1、概述
源码放在文章末尾
该文章实现了简单的语音识别功能,首先,语音识别要做三件事情 :
1.记录用户的语音文件到本地
2.将用户语音编码 使用flac或者speex进行编码
3.使用第三方语音识别API或者SDK进行分析识别语音 目前做的比较简单就是使用flac文件对wav音频文件进行编码 基于Mac OSX和Win 7平台的 win 7下使用flac.exe,具体exe帮助,读者可以使用flac.exe --help > help.txt 重定向到一个help文件中,方便查阅. mac osx下面安装flac.dmg的安装包即可使用flac命令 我们先看音频的录入 Qt集成了音频模块
项目部分代码如下所示:
/*
* Based on Qt Example
* PCM2WAV is not mine, I found it in Google and modified it.
*/
#ifndef SPEECHINPUT
#define SPEECHINPUT
#include <QPixmap>
#include <QWidget>
#include <QObject>
#include <QPushButton>
#include <QByteArray>
//#include <Phonon/AudioOutput>
#include <QtMultimedia>
#include <QIODevice>
#include <QFile>
class WavPcmFile : public QFile {
public:
WavPcmFile(const QString & name, const QAudioFormat & format, QObject *parent = 0);
bool open();
void close();
private:
void writeHeader();
bool hasSupportedFormat();
QAudioFormat format;
};
class AudioInfo : public QIODevice
{
Q_OBJECT
public:
AudioInfo(const QAudioFormat &format, QObject *parent, const QString &filename = "./data/tmp/speechInput.wav");
~AudioInfo();
void start();
void stop();
qreal level() const { return m_level; }
qint64 readData(char *data, qint64 maxlen);
qint64 writeData(const char *data, qint64 len);
private:
const QAudioFormat m_format;
quint16 m_maxAmplitude;
qreal m_level; // 0.0 <= m_level <= 1.0
WavPcmFile * m_file;
signals:
void update();
};
class RenderArea : public QPushButton
{
Q_OBJECT
public:
RenderArea(QWidget *parent = 0);
void setLevel(qreal value);
protected:
void paintEvent(QPaintEvent *event);
private:
qreal m_level;
QPixmap m_pixmap;
};
#endif
/*
* Based on Qt Example
* PCM2WAV is not mine, I found it in Google and modified it.
*/
#include "speechInput.h"
#include <QtEndian>
#include <QDebug>
#include <QPainter>
WavPcmFile::WavPcmFile(const QString & name, const QAudioFormat & format_, QObject *parent_)

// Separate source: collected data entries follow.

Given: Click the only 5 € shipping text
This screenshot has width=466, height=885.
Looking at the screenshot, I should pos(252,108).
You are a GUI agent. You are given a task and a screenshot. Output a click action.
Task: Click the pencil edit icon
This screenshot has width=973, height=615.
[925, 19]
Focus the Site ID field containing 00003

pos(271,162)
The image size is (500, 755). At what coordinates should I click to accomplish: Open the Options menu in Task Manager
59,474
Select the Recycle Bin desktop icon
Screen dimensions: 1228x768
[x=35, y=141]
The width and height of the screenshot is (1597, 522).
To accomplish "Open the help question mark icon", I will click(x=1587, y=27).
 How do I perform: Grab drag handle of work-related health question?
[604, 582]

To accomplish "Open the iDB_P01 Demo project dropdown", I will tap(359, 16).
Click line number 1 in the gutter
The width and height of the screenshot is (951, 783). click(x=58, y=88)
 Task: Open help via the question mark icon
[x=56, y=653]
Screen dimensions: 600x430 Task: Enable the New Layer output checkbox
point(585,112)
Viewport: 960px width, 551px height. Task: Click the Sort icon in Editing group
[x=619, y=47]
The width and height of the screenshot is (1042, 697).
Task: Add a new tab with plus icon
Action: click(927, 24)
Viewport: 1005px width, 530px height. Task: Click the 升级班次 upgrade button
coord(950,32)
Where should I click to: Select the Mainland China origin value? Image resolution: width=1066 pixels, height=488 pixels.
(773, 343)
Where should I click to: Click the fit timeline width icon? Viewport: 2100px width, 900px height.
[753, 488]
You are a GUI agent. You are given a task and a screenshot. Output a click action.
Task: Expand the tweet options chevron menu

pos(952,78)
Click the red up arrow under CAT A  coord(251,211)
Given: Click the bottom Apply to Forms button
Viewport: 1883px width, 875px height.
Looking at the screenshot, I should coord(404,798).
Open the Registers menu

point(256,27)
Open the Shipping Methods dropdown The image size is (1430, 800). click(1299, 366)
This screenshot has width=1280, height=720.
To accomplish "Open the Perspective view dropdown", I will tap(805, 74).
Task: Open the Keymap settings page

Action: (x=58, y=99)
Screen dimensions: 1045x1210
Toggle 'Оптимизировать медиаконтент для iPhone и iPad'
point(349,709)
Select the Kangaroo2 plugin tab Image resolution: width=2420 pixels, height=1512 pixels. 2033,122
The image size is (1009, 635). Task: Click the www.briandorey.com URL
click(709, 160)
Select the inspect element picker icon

: QFile(name, parent_), format(format_)
{
}
bool WavPcmFile::hasSupportedFormat()
{
return (format.sampleSize() == 8
&& format.sampleType() == QAudioFormat::UnSignedInt)
|| (format.sampleSize() > 8
&& format.sampleType() == QAudioFormat::SignedInt
&& format.byteOrder() == QAudioFormat::LittleEndian);
}
bool WavPcmFile::open()
{
if (!hasSupportedFormat()) {
setErrorString("Wav PCM supports only 8-bit unsigned samples "
"or 16-bit (or more) signed samples (in little endian)");
return false;
} else {
if (!QFile::open(ReadWrite | Truncate))
return false;
writeHeader();
return true;
}
}
void WavPcmFile::writeHeader()
{
QDataStream out(this);
out.setByteOrder(QDataStream::LittleEndian);
// RIFF chunk
out.writeRawData("RIFF", 4);
out << quint32(0); // Placeholder for the RIFF chunk size (filled by close())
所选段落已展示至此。